P(Spam|message): 1.1174866026064603e-29
P(Ham|message): 6.731692841854824e-26
Label: Ham


**Test Model**

In [23]:
def classify_test_set(message):    
    '''
    message: a string
    '''
    
    message = re.sub('\W', ' ', message)
    message = message.lower().split()
    
    p_spam_given_message = p_spam
    p_ham_given_message = p_ham

    for word in message:
        if word in parameters_spam:
            p_spam_given_message *= parameters_spam[word]
            
        if word in parameters_ham:
            p_ham_given_message *= parameters_ham[word]
    
    if p_ham_given_message > p_spam_given_message:
        return 'ham'
    elif p_spam_given_message > p_ham_given_message:
        return 'spam'
    else:
        return 'needs human classification'

In [24]:
df_test['predicted'] = df_test['SMS'].apply(classify_test_set)
df_test.head()

Unnamed: 0,Label,SMS,predicted
0,ham,Wherre's my boytoy ? :-(,ham
1,ham,Later i guess.
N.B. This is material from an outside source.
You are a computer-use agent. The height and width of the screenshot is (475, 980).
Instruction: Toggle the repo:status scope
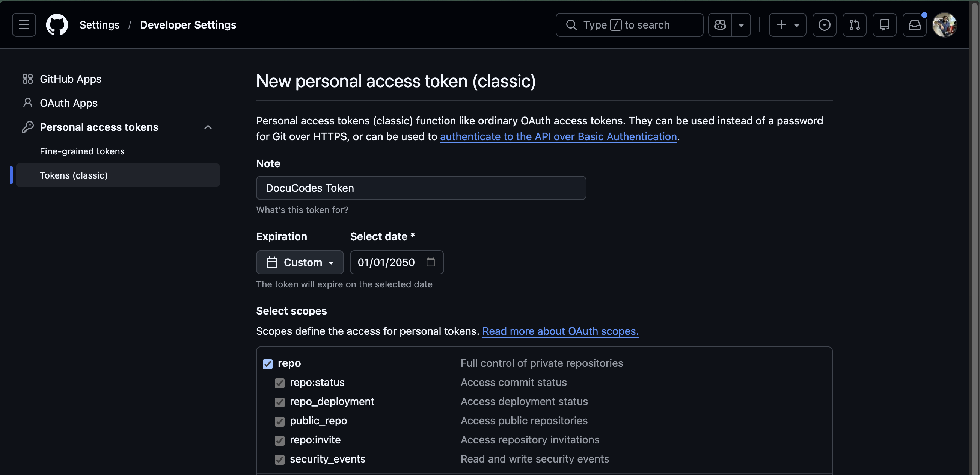pyautogui.click(x=280, y=383)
I needa do mcat study too.,ham
2,ham,But i haf enuff space got like 4 mb...,ham
3,spam,Had your mobile 10 mths? Update to latest Oran...,spam
4,ham,All sounds good. Fingers . Makes it difficult ...,ham


In [30]:
correct = 0
total = df_test.shape[0]
    
for row in df_test.iterrows():
    row = row[1]
    if row['Label'] == row['predicted']:
        correct += 1
        
print('Correct:', correct)
print('Incorrect:', total - correct)
print('Accuracy:', round(100 * correct/total, 1), '%')

Correct: 1099
Incorrect: 16
Accuracy: 98.6 %


In this project we have used the Naive Bayes filter to create a model which is capable of identifying spam SMS with a 98.6% accuracy.